-- EXERCISE --
Copy out every line of the data below word for word, keeping all text, numbers, and spacing unchanged.

(Stored data)
────────

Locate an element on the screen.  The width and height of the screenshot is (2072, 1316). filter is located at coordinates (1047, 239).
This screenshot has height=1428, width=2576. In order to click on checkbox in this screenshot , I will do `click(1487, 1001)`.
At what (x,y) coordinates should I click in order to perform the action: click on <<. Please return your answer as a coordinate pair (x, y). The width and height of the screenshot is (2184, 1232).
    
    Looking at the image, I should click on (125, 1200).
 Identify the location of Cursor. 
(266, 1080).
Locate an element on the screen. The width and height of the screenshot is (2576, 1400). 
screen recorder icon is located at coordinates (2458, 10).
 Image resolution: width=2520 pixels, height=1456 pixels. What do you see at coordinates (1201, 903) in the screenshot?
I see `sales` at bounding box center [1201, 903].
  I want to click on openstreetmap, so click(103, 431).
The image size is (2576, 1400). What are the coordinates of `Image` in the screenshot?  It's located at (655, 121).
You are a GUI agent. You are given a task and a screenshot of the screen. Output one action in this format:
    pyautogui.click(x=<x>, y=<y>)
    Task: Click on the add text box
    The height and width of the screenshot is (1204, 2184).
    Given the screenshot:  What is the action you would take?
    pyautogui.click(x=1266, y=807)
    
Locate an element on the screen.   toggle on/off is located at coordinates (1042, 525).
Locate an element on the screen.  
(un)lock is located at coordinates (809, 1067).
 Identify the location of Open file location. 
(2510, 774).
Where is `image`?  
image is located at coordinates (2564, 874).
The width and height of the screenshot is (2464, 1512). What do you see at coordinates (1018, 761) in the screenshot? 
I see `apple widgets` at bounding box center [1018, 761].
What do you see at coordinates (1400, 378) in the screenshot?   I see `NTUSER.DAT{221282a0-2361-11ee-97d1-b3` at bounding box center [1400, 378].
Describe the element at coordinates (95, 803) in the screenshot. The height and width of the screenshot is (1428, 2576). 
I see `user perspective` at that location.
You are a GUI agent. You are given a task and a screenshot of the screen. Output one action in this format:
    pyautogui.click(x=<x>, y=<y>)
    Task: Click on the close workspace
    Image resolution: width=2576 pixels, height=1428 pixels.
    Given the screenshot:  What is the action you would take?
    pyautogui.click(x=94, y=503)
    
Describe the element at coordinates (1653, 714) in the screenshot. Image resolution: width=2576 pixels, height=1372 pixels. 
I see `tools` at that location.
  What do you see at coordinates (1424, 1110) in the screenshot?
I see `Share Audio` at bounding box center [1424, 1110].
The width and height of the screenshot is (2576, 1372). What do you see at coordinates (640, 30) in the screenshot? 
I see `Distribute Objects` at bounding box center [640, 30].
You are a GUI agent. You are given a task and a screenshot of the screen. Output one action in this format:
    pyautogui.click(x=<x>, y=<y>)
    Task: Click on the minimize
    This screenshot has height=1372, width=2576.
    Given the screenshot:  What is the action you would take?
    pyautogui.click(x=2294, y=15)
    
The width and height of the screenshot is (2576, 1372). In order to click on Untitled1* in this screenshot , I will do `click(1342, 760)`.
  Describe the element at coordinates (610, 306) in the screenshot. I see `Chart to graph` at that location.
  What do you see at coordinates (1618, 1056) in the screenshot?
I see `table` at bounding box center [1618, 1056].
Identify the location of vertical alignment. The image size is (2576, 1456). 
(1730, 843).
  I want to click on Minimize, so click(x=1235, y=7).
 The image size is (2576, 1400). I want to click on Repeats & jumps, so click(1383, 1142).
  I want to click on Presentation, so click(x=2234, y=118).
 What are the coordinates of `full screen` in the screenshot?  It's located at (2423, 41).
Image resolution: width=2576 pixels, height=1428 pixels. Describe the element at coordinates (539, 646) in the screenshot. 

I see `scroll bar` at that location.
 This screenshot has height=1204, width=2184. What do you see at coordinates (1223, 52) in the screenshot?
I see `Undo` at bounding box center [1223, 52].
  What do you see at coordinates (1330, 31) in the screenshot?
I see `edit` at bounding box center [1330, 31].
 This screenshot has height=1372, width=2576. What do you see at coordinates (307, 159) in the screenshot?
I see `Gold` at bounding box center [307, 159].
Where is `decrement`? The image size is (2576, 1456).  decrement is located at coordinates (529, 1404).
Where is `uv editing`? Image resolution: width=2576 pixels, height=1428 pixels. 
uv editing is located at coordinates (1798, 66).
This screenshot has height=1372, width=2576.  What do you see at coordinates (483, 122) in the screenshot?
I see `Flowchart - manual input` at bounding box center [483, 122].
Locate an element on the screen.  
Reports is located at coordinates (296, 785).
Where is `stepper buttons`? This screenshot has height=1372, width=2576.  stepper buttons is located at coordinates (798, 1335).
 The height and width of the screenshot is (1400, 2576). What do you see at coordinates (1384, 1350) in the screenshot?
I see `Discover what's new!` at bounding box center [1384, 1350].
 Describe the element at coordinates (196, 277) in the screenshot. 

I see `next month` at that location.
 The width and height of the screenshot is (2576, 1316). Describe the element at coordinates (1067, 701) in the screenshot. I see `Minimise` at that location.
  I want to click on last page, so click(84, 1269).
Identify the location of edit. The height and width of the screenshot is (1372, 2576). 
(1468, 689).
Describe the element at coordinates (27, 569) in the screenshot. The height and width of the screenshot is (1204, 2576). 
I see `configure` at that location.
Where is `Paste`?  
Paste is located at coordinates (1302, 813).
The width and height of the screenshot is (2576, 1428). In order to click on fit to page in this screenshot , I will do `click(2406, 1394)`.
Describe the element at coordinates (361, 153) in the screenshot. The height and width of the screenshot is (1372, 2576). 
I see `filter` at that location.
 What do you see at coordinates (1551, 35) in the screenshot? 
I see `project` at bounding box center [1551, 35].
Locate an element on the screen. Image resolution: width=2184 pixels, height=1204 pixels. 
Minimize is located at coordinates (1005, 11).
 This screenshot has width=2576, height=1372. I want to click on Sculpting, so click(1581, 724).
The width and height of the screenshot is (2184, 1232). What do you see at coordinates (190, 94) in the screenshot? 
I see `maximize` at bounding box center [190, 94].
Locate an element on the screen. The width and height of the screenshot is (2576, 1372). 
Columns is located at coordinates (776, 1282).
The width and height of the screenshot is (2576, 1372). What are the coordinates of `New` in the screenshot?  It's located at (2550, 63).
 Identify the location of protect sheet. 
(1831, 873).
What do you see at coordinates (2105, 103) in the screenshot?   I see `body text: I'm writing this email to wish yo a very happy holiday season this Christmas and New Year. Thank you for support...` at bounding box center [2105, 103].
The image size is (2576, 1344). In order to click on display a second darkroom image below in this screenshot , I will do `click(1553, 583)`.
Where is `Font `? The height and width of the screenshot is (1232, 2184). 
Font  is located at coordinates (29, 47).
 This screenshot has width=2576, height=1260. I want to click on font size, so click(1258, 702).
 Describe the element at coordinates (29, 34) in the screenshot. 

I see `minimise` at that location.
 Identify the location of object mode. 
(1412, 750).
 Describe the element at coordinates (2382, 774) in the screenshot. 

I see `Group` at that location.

────────

-- EXERCISE SOLUTION --
Locate an element on the screen.  The width and height of the screenshot is (2072, 1316). filter is located at coordinates (1047, 239).
This screenshot has height=1428, width=2576. In order to click on checkbox in this screenshot , I will do `click(1487, 1001)`.
At what (x,y) coordinates should I click in order to perform the action: click on <<. Please return your answer as a coordinate pair (x, y). The width and height of the screenshot is (2184, 1232).
    
    Looking at the image, I should click on (125, 1200).
 Identify the location of Cursor. 
(266, 1080).
Locate an element on the screen. The width and height of the screenshot is (2576, 1400). 
screen recorder icon is located at coordinates (2458, 10).
 Image resolution: width=2520 pixels, height=1456 pixels. What do you see at coordinates (1201, 903) in the screenshot?
I see `sales` at bounding box center [1201, 903].
  I want to click on openstreetmap, so click(103, 431).
The image size is (2576, 1400). What are the coordinates of `Image` in the screenshot?  It's located at (655, 121).
You are a GUI agent. You are given a task and a screenshot of the screen. Output one action in this format:
    pyautogui.click(x=<x>, y=<y>)
    Task: Click on the add text box
    The height and width of the screenshot is (1204, 2184).
    Given the screenshot:  What is the action you would take?
    pyautogui.click(x=1266, y=807)
    
Locate an element on the screen.   toggle on/off is located at coordinates (1042, 525).
Locate an element on the screen.  
(un)lock is located at coordinates (809, 1067).
 Identify the location of Open file location. 
(2510, 774).
Where is `image`?  
image is located at coordinates (2564, 874).
The width and height of the screenshot is (2464, 1512). What do you see at coordinates (1018, 761) in the screenshot? 
I see `apple widgets` at bounding box center [1018, 761].
What do you see at coordinates (1400, 378) in the screenshot?   I see `NTUSER.DAT{221282a0-2361-11ee-97d1-b3` at bounding box center [1400, 378].
Describe the element at coordinates (95, 803) in the screenshot. The height and width of the screenshot is (1428, 2576). 
I see `user perspective` at that location.
You are a GUI agent. You are given a task and a screenshot of the screen. Output one action in this format:
    pyautogui.click(x=<x>, y=<y>)
    Task: Click on the close workspace
    Image resolution: width=2576 pixels, height=1428 pixels.
    Given the screenshot:  What is the action you would take?
    pyautogui.click(x=94, y=503)
    
Describe the element at coordinates (1653, 714) in the screenshot. Image resolution: width=2576 pixels, height=1372 pixels. 
I see `tools` at that location.
  What do you see at coordinates (1424, 1110) in the screenshot?
I see `Share Audio` at bounding box center [1424, 1110].
The width and height of the screenshot is (2576, 1372). What do you see at coordinates (640, 30) in the screenshot? 
I see `Distribute Objects` at bounding box center [640, 30].
You are a GUI agent. You are given a task and a screenshot of the screen. Output one action in this format:
    pyautogui.click(x=<x>, y=<y>)
    Task: Click on the minimize
    This screenshot has height=1372, width=2576.
    Given the screenshot:  What is the action you would take?
    pyautogui.click(x=2294, y=15)
    
The width and height of the screenshot is (2576, 1372). In order to click on Untitled1* in this screenshot , I will do `click(1342, 760)`.
  Describe the element at coordinates (610, 306) in the screenshot. I see `Chart to graph` at that location.
  What do you see at coordinates (1618, 1056) in the screenshot?
I see `table` at bounding box center [1618, 1056].
Identify the location of vertical alignment. The image size is (2576, 1456). 
(1730, 843).
  I want to click on Minimize, so click(x=1235, y=7).
 The image size is (2576, 1400). I want to click on Repeats & jumps, so click(1383, 1142).
  I want to click on Presentation, so click(x=2234, y=118).
 What are the coordinates of `full screen` in the screenshot?  It's located at (2423, 41).
Image resolution: width=2576 pixels, height=1428 pixels. Describe the element at coordinates (539, 646) in the screenshot. 

I see `scroll bar` at that location.
 This screenshot has height=1204, width=2184. What do you see at coordinates (1223, 52) in the screenshot?
I see `Undo` at bounding box center [1223, 52].
  What do you see at coordinates (1330, 31) in the screenshot?
I see `edit` at bounding box center [1330, 31].
 This screenshot has height=1372, width=2576. What do you see at coordinates (307, 159) in the screenshot?
I see `Gold` at bounding box center [307, 159].
Where is `decrement`? The image size is (2576, 1456).  decrement is located at coordinates (529, 1404).
Where is `uv editing`? Image resolution: width=2576 pixels, height=1428 pixels. 
uv editing is located at coordinates (1798, 66).
This screenshot has height=1372, width=2576.  What do you see at coordinates (483, 122) in the screenshot?
I see `Flowchart - manual input` at bounding box center [483, 122].
Locate an element on the screen.  
Reports is located at coordinates (296, 785).
Where is `stepper buttons`? This screenshot has height=1372, width=2576.  stepper buttons is located at coordinates (798, 1335).
 The height and width of the screenshot is (1400, 2576). What do you see at coordinates (1384, 1350) in the screenshot?
I see `Discover what's new!` at bounding box center [1384, 1350].
 Describe the element at coordinates (196, 277) in the screenshot. 

I see `next month` at that location.
 The width and height of the screenshot is (2576, 1316). Describe the element at coordinates (1067, 701) in the screenshot. I see `Minimise` at that location.
  I want to click on last page, so click(84, 1269).
Identify the location of edit. The height and width of the screenshot is (1372, 2576). 
(1468, 689).
Describe the element at coordinates (27, 569) in the screenshot. The height and width of the screenshot is (1204, 2576). 
I see `configure` at that location.
Where is `Paste`?  
Paste is located at coordinates (1302, 813).
The width and height of the screenshot is (2576, 1428). In order to click on fit to page in this screenshot , I will do `click(2406, 1394)`.
Describe the element at coordinates (361, 153) in the screenshot. The height and width of the screenshot is (1372, 2576). 
I see `filter` at that location.
 What do you see at coordinates (1551, 35) in the screenshot? 
I see `project` at bounding box center [1551, 35].
Locate an element on the screen. Image resolution: width=2184 pixels, height=1204 pixels. 
Minimize is located at coordinates (1005, 11).
 This screenshot has width=2576, height=1372. I want to click on Sculpting, so click(1581, 724).
The width and height of the screenshot is (2184, 1232). What do you see at coordinates (190, 94) in the screenshot? 
I see `maximize` at bounding box center [190, 94].
Locate an element on the screen. The width and height of the screenshot is (2576, 1372). 
Columns is located at coordinates (776, 1282).
The width and height of the screenshot is (2576, 1372). What are the coordinates of `New` in the screenshot?  It's located at (2550, 63).
 Identify the location of protect sheet. 
(1831, 873).
What do you see at coordinates (2105, 103) in the screenshot?   I see `body text: I'm writing this email to wish yo a very happy holiday season this Christmas and New Year. Thank you for support...` at bounding box center [2105, 103].
The image size is (2576, 1344). In order to click on display a second darkroom image below in this screenshot , I will do `click(1553, 583)`.
Where is `Font `? The height and width of the screenshot is (1232, 2184). 
Font  is located at coordinates (29, 47).
 This screenshot has width=2576, height=1260. I want to click on font size, so click(1258, 702).
 Describe the element at coordinates (29, 34) in the screenshot. 

I see `minimise` at that location.
 Identify the location of object mode. 
(1412, 750).
 Describe the element at coordinates (2382, 774) in the screenshot. 

I see `Group` at that location.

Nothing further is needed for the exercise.